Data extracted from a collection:
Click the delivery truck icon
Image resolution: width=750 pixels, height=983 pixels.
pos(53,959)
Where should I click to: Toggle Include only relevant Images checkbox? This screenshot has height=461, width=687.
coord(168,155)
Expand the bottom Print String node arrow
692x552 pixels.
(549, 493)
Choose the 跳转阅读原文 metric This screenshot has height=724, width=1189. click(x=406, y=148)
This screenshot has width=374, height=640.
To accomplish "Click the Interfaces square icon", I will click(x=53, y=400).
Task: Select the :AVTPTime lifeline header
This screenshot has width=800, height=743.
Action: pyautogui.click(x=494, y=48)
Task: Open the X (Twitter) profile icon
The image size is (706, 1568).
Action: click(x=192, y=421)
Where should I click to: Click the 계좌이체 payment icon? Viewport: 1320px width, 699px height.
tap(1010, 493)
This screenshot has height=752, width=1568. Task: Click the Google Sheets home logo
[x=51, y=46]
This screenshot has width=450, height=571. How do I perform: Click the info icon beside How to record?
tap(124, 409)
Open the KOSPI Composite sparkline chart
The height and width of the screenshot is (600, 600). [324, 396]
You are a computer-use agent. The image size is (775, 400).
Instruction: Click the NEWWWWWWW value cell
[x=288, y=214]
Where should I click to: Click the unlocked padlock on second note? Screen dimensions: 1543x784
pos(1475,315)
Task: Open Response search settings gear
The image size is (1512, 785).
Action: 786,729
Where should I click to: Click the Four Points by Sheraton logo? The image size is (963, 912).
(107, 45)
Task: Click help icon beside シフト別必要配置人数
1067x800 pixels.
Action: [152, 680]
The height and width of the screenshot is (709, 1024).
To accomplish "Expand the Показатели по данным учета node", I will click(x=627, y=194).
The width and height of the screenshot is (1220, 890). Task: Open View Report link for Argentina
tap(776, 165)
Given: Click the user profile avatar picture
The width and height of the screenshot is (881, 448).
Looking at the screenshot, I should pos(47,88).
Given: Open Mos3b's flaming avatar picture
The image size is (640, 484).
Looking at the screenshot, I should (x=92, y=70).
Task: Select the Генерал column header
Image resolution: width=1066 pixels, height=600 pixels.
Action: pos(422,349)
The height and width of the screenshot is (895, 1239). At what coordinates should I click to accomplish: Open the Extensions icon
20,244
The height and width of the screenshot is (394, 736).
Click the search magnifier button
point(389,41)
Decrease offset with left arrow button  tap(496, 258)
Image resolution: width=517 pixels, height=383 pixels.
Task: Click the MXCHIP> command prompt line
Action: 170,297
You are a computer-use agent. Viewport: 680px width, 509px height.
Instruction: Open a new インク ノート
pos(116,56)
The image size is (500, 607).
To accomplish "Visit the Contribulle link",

● **Work item**
All lines above from the one containing "Task: Open the X (Twitter) profile icon" to the one containing "The height and width of the screenshot is (709, 1024)." must be repeated exactly, both lines included, and no others.

● **Task solution**
Task: Open the X (Twitter) profile icon
The image size is (706, 1568).
Action: click(x=192, y=421)
Where should I click to: Click the 계좌이체 payment icon? Viewport: 1320px width, 699px height.
tap(1010, 493)
This screenshot has height=752, width=1568. Task: Click the Google Sheets home logo
[x=51, y=46]
This screenshot has width=450, height=571. How do I perform: Click the info icon beside How to record?
tap(124, 409)
Open the KOSPI Composite sparkline chart
The height and width of the screenshot is (600, 600). [324, 396]
You are a computer-use agent. The image size is (775, 400).
Instruction: Click the NEWWWWWWW value cell
[x=288, y=214]
Where should I click to: Click the unlocked padlock on second note? Screen dimensions: 1543x784
pos(1475,315)
Task: Open Response search settings gear
The image size is (1512, 785).
Action: 786,729
Where should I click to: Click the Four Points by Sheraton logo? The image size is (963, 912).
(107, 45)
Task: Click help icon beside シフト別必要配置人数
1067x800 pixels.
Action: [152, 680]
The height and width of the screenshot is (709, 1024).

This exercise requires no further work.